Language technologies for low resource languages : sociolinguistic and multilingual insights

Publication type
C1
Publication status
Published
Authors
Doğruöz, A.S., & Sitaram, S.
Editor
Maite Melero, Sakriani Sakti and Claudia Soria
Series
Proceedings of the 1st Annual Meeting of the ELRA/ISCA Special Interest Group on Under-Resourced Languages
Pagination
92-97
Publisher
European Language Resources Association (ELRA) (Marseille, France)
Conference
LREC 2022 Workshop : the 1st Annual Meeting of the ELRA/ISCA Special Interest Group on Under-Resourced Languages (SIGUL2022) (Marseille, France)
Download
(.pdf)
View in Biblio
(externe link)

Abstract

There is a growing interest in building language technologies (LTs) for low resource languages (LRLs).
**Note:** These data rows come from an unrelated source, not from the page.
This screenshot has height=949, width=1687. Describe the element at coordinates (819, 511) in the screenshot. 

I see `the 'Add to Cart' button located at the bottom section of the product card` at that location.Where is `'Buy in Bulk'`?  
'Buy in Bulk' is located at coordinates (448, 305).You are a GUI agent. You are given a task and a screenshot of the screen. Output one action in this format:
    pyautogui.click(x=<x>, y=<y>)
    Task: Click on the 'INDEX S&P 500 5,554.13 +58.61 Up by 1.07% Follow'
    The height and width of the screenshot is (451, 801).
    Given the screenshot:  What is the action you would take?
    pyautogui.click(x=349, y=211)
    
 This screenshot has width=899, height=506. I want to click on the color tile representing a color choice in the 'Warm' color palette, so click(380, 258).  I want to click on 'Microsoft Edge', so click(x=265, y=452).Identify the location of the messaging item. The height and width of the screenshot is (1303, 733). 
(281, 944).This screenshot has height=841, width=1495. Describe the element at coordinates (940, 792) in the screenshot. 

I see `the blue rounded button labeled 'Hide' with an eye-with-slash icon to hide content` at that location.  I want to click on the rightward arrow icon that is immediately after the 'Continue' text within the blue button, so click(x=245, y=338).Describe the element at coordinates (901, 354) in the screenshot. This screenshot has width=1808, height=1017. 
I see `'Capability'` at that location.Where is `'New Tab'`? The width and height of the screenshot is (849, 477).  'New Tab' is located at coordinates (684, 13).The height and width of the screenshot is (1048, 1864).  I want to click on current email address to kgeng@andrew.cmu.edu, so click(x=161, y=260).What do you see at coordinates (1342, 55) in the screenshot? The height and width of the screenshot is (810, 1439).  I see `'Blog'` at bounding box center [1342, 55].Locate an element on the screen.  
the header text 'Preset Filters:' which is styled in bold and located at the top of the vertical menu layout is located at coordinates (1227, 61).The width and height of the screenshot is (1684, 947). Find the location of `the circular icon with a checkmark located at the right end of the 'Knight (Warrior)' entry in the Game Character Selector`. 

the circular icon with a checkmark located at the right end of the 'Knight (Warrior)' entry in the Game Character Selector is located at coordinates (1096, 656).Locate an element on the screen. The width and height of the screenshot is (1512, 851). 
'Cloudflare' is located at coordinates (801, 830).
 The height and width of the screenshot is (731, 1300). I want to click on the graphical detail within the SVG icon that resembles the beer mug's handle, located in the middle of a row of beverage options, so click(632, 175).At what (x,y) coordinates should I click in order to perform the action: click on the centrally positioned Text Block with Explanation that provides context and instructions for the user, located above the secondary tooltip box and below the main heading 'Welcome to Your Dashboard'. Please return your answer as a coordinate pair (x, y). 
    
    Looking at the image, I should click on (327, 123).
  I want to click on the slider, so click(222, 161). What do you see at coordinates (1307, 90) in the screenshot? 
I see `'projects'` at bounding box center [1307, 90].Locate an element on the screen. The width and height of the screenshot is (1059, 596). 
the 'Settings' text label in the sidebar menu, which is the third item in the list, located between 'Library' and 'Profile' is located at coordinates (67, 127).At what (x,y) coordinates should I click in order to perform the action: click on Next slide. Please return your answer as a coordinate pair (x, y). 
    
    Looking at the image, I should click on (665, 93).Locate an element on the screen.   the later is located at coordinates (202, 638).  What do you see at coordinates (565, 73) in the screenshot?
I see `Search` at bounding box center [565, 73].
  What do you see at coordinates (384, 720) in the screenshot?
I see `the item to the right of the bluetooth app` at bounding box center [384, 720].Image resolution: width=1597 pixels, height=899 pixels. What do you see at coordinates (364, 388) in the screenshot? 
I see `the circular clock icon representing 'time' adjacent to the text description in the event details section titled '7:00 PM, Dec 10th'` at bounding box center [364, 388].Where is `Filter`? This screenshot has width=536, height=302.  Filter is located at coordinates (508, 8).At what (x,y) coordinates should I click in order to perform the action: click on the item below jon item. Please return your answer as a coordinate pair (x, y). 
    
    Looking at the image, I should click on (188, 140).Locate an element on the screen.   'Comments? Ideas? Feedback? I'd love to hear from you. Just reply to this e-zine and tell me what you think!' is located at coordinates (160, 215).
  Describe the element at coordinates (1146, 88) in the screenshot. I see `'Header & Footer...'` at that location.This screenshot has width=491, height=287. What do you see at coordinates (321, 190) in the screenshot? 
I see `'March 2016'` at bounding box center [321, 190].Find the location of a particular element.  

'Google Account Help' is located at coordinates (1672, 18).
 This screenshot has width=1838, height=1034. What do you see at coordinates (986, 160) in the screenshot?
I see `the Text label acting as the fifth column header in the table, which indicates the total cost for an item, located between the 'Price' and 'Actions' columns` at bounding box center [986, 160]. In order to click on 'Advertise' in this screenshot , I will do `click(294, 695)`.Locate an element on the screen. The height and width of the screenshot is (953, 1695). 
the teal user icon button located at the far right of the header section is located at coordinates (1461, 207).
However, there are flaws in the planning, data collection and development phases mostly due to the assumption that LRLs are similar to High Resource Languages (HRLs) but only smaller in size. In our paper, we first provide examples of failed LTs for LRLs and
provide the reasons for these failures. Second, we discuss the problematic issues with the data for LRLs. Finally, we provide recommendations for building better LTs for LRLs through insights from sociolinguistics and multilingualism. Our goal is not to solve all problems around LTs for LRLs but to raise awareness about the existing issues, provide recommendations toward possible solutions and encourage collaboration across academic disciplines for developing LTs that actually serve the needs and preferences of the LRL communities.